→ Work to do:
Reproduce the entries verbatim from the start through the line that contains "Looking at the", leaving out the pictures.

→ Source material:
>> begin

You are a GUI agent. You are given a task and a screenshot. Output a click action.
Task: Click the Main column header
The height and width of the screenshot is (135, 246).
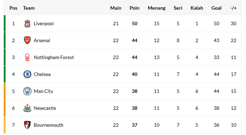[116, 8]
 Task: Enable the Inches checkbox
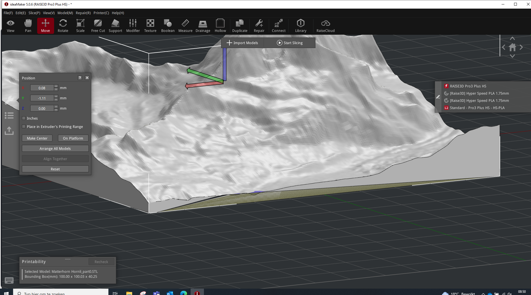coord(24,118)
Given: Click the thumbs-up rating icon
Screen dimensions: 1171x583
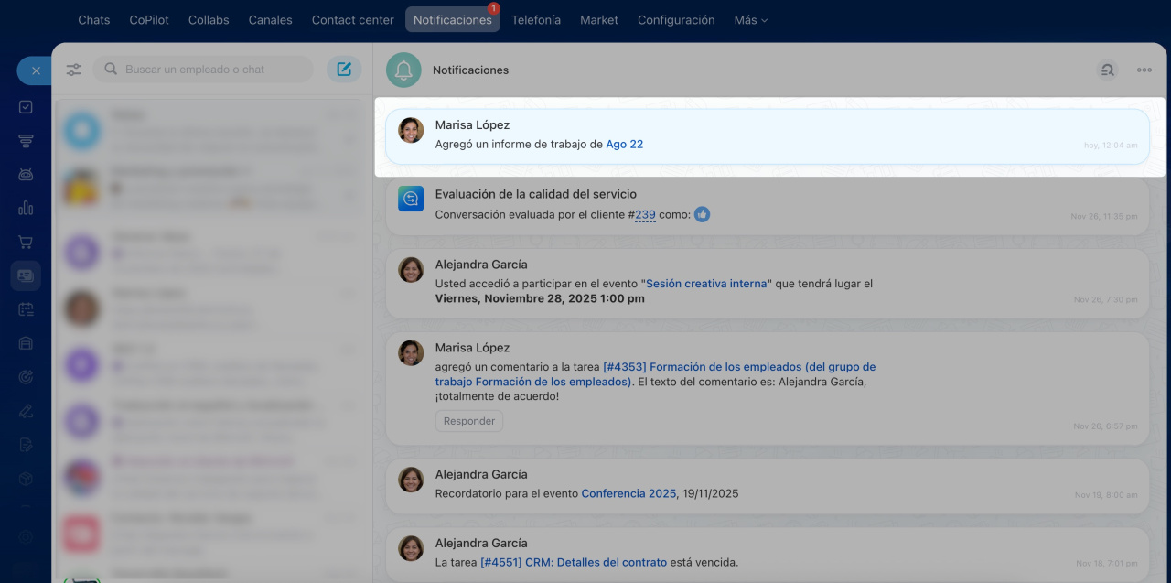Looking at the screenshot, I should click(702, 215).
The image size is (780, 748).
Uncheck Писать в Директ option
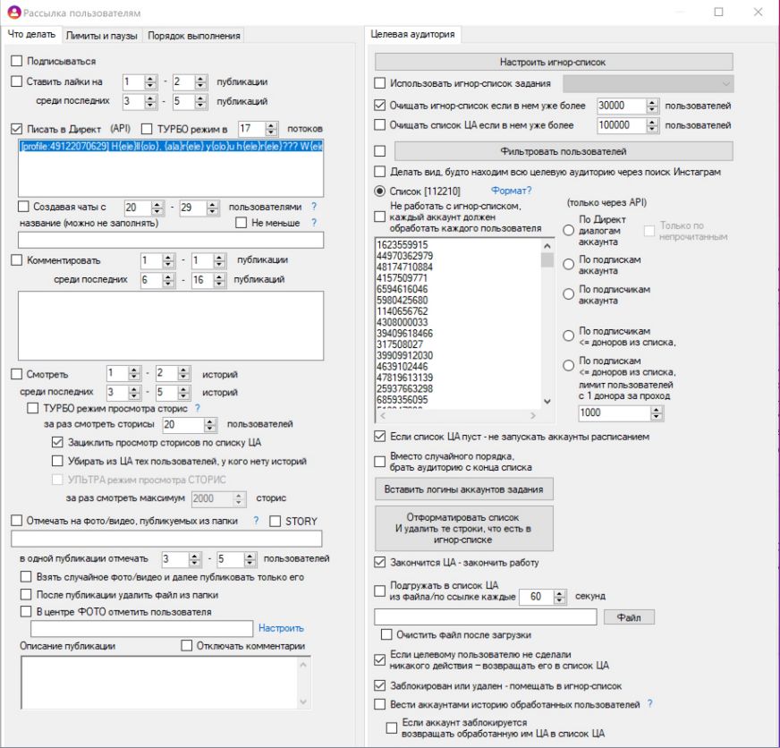tap(17, 129)
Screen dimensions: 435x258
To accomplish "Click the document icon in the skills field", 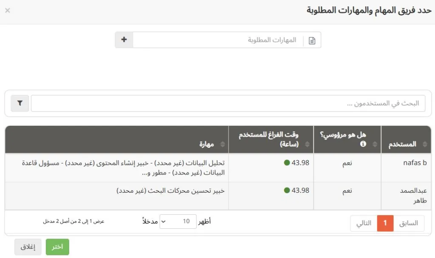I will (312, 40).
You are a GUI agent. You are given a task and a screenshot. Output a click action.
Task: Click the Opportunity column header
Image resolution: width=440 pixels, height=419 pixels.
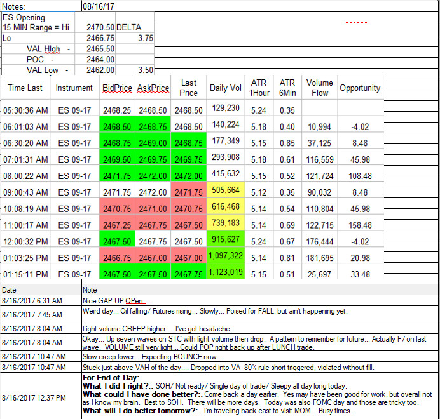(360, 88)
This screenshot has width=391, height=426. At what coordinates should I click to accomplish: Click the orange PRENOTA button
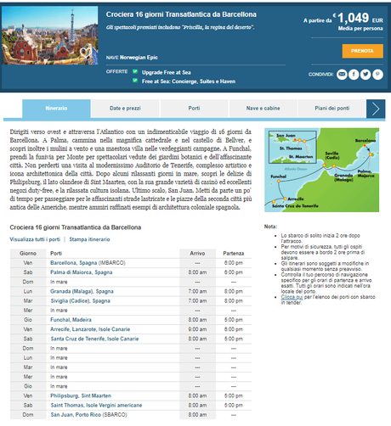pyautogui.click(x=363, y=51)
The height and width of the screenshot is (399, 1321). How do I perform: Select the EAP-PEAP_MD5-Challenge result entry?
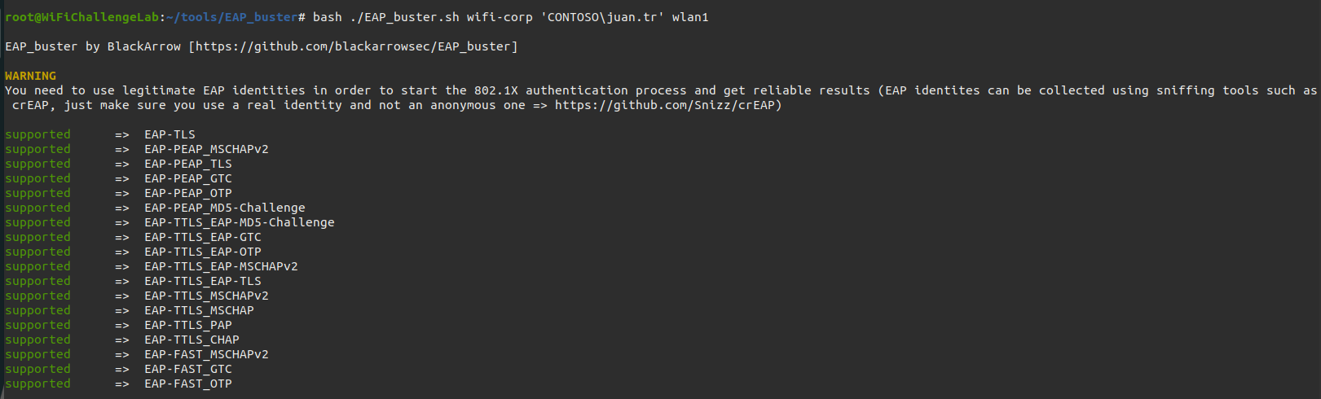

>> end

→ Answer below:
You are a GUI agent. You are given a task and a screenshot. Output a click action.
Task: Click the Main column header
The height and width of the screenshot is (135, 246).
[116, 8]
 Task: Enable the Inches checkbox
coord(24,118)
Given: Click the thumbs-up rating icon
Screen dimensions: 1171x583
Looking at the screenshot, I should click(702, 215).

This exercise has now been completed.